Home Phototherapy
Type:Uv phototherapy Time:2016-10-21 10:30:57Home Phototherapy
Over the years, there have been numerous studies to determine the
efficacy of home phototherapy, including a simple evaluation of home
phototherapy with and without the concurrent use of topical treatment,
home phototherapy in addition to systemic therapy, and a pragmatic,
randomized controlled trial comparing home versus outpatient
phototherapy (Table 1). The efficacy of home phototherapy was
demonstrated by complete remission of psoriatic lesions in 20 of 28
(71.4%) patients with long-standing, severe psoriasis after 45 exposures
to high-dose BB-UVB home phototherapy as a sole therapeutic
intervention [9]. Of note, the subjects underwent MED determination and
were closely monitored for response to treatment with weekly visits.

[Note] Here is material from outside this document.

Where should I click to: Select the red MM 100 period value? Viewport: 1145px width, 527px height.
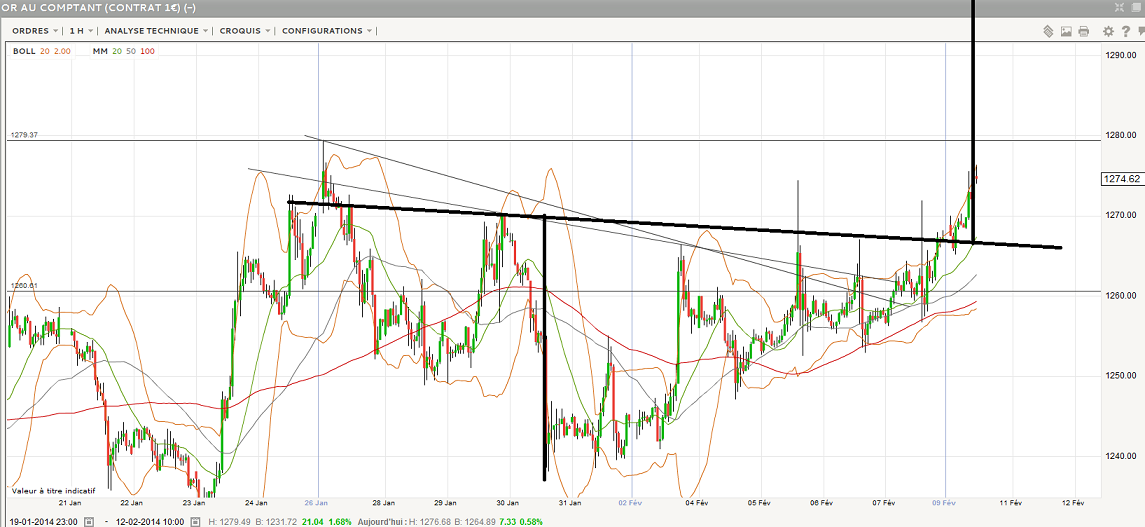[x=147, y=51]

This arrangement constitutes more supervision than many home
phototherapy regimens [3]. The need for adequate monitoring of response
to treatment and incidences of adverse events is a major consideration
in prescribing home phototherapy as a therapeutic intervention [27].
This consideration underscores the importance of using home phototherapy
units equipped with prescription controlled timers to limit the number
of treatments between office visits. Additionally, patients with
extensive, recalcitrant psoriasis showed clearance of psoriatic lesions
in 55 of 56 (98.2%) patients after 8 weeks of BB-UVB treatment in
suberythrogenic dose with concurrent use of topical coal tar [28]. In
patients with patch and early plaque stage mycosis fungoides, home
phototherapy consisting of erythemogenic doses of UVB resulted in
clinical and histopathological clearance and prolonged remission in 7 of
31 patients [29]. A comparison of the efficacy of high output UVB at
home and at physician offices in patients with recalcitrant hand eczema
demonstrated much improvement in 7 of 11 (63.6%) patients in the home
group and 11 of 13 (84.6%) patients in the outpatient group [30].
Eighteen of 23 psoriasis patients demonstrated complete clearance with
an additional 3 showing marked improvement with the use of NB-UVB [31].
NB-UVB was also shown to be effective in a variety of other
photoresponsive dermatoses (Table 1) [31]. Home phototherapy in
conjunction with oral acitretin for 12 weeks in patients with
moderate-to-severe plaque psoriasis reduced PASI score by 22 percent and
was clinically significant as demonstrated by an associated improvement
in quality of life (as measured by DLQI) [32].
Home phototherapy had similar efficacy to outpatient phototherapy
in a large, randomized, well-controlled trial (n=195). For patients
undergoing home phototherapy, 82 percent and 70 percent reached
Self-Administered Psoriasis Area and Severity Index (SAPASI) 50 and PASI
50, respectively, compared with 79 percent and 73 percent of the
patients receiving outpatient treatment [33]. Additionally, the median
SAPASI and PASI scores for patients receiving home phototherapy
decreased by 82 percent and 74 percent, respectively, compared with 79
percent and 70 percent decreases in the outpatient group. The overall
treatment effect, as assessed by the mean reduction in PSAI and SAPASI,
and the increase in quality of life was significant and similar between
the two groups [33]. As used in this study, home phototherapy was
similar in efficacy to standard outpatient phototherapy.